Text passage

▼

Black August adds another hero and martyr to the roll.

From December 1970 to 2014, when he finally had a contact visit with his mother, Yogi was allowed to come out from behind the thick glass in the visiting room and touch a loved one only once: When he married Shirley, they were given 15 minutes together. She later died.

By some accounts, it was his first day on the yard after 46 years in solitary confinement when Hugo Pinell, affectionately known as Yogi Bear, was assassinated Aug. 12. The news sparked a victory celebration by  prison guards on social media: “May he rot in hell” and “Good riddens” (sic), they typed. Yogi was the only member of the San Quentin 6 still in prison, and his role in the events of Aug. 21, 1971, the day George Jackson was assassinated, has earned the guards’ incessant enmity ever since.

“This is revenge,” declared his close friend, fellow Black Panther veteran Kiilu Nyasha, on Hard Knock Radio Aug. 13. “They hated him as much as George Jackson. They beat him constantly, kept him totally isolated for 46 years – no window, no sunlight – but they could never break him, and that’s why they hated him.

“The only way he survived was that this man was full of love.” ….
Please read more of this excellent SF Bay View article
which includes “The Black Panther Party and Hugo Pinell”  from The Black Panther newspaper of Nov. 29, 1971

 

Hugo Pinell Presente!
August 14, 2015   by Isaac Ontiveros

….Hugo became a part of the Prison Liberation Movement, which saw the prison as a front of struggle connected to the global upsurge of oppressed people against colonialism, imperialism, and white supremacy.  This was a period of intense education, organizing, and resistance among imprisoned people—some locked up as political prisoners, some transformed while inside, nearly all targeted by prison administrations for their political stances and activism.  In 1971, Hugo, along with 5 other prisoners at San Quentin State Prison in California, were charged with raising a rebellion at the facility’s Adjustment Center, during which prisoner movement leader George Jackson was assassinated.  Several weeks later, actions commemorating the assassination of Jackson by prisoners at Attica went on to spark the massive rebellion at that prison.  The story and political trial of the San Quentin Six helped people across the planet to understand the conditions inside prison, the resistance of prisoners, and the connection across the walls that the Prison Liberation Movement was trying to make.

▲

Stored rows
▼

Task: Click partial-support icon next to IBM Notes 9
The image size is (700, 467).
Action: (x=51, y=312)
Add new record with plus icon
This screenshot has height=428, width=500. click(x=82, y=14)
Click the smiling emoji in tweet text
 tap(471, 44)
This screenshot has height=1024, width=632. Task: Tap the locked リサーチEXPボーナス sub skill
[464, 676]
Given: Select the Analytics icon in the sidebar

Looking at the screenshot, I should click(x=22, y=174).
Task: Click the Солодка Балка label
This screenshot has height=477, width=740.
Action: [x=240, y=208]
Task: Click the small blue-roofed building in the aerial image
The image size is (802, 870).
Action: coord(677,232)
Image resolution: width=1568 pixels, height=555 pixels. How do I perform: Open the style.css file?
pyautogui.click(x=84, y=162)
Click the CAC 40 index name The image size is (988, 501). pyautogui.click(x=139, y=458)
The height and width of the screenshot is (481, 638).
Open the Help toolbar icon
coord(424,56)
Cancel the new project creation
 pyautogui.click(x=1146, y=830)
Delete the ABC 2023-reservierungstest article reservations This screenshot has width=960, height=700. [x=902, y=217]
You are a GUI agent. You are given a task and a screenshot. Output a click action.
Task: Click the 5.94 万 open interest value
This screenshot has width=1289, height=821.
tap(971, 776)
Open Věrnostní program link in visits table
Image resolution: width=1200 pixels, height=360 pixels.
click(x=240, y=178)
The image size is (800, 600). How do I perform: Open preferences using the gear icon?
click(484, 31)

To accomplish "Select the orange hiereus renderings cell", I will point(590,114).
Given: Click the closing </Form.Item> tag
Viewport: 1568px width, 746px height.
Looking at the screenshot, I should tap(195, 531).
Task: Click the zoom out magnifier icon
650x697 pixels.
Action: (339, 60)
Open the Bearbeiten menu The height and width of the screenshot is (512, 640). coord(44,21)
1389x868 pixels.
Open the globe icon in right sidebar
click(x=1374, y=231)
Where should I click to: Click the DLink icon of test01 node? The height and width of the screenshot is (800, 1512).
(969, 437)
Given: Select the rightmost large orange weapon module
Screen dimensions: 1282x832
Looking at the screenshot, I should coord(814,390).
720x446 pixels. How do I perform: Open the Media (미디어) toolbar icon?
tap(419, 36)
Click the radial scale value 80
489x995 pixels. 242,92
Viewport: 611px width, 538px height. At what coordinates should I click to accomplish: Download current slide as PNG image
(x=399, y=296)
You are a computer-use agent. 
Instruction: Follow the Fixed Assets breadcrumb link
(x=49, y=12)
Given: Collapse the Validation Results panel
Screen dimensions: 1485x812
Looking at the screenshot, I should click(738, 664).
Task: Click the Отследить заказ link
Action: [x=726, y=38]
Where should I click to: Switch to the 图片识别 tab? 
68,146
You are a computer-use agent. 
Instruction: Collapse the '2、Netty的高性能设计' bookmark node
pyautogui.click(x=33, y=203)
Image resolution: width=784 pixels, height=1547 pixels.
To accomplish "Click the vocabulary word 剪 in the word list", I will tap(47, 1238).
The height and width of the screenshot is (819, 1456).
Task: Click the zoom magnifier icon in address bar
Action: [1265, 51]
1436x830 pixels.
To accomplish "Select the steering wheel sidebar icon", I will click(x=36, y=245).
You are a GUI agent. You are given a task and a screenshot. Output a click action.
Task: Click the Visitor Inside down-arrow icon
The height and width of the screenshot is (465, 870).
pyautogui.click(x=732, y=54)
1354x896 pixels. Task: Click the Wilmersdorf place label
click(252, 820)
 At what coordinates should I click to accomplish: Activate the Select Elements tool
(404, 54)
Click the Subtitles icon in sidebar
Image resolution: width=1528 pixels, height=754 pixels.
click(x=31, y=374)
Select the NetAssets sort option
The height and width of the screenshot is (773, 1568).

▲

Exercise tasks
A - According to the passage on Hugo Pinell, how many years had he spent in solitary confinement by the time he was killed?
B - Write out everything in the passage on Hugo Pinell from "By some accounts, it" down to "they hated him.".
C - Continue the passage on Hugo Pinell, starting right after its final sentence.

Answers provided
A - 46 years.

B -
By some accounts, it was his first day on the yard after 46 years in solitary confinement when Hugo Pinell, affectionately known as Yogi Bear, was assassinated Aug. 12. The news sparked a victory celebration by  prison guards on social media: “May he rot in hell” and “Good riddens” (sic), they typed. Yogi was the only member of the San Quentin 6 still in prison, and his role in the events of Aug. 21, 1971, the day George Jackson was assassinated, has earned the guards’ incessant enmity ever since.

“This is revenge,” declared his close friend, fellow Black Panther veteran Kiilu Nyasha, on Hard Knock Radio Aug. 13. “They hated him as much as George Jackson. They beat him constantly, kept him totally isolated for 46 years – no window, no sunlight – but they could never break him, and that’s why they hated him.

C -
Hugo Pinell in 2001

Hugo Pinell would go on to spend over 40 years in the solitary confinement units used to punish prisoners and break up their social, political, and religious organizations—indeed, Pinell was the longest held prisoner in solitary confinement in California, before recently being released into the general population.  Despite the torturous conditions of solitary, Hugo remained steadfast politically, and tried to stay connected to people and struggle, inside and outside the prison.  Hugo participated in the recent California Prison Hunger Strikes and was vocal supporter of prisoners’ 2011 Agreement To End Racial Hostilities.   In his late 60s while on hunger strike, Hugo talked about his activism with journalist Kilu Nyasha:

I wasn’t prepared for a hunger strike, so I don’t know how well or how long I can hold on, but I had to participate…I don’t even think in terms of doing or saying something wrong, for that would strike against everything I live for: freedom, becoming a new man and the New World. So, Sis, this hunger strike provides me with an opportunity for change while also allowing me to be in concert with, and in support of, all those willing to risk their precious and valuable health.  ….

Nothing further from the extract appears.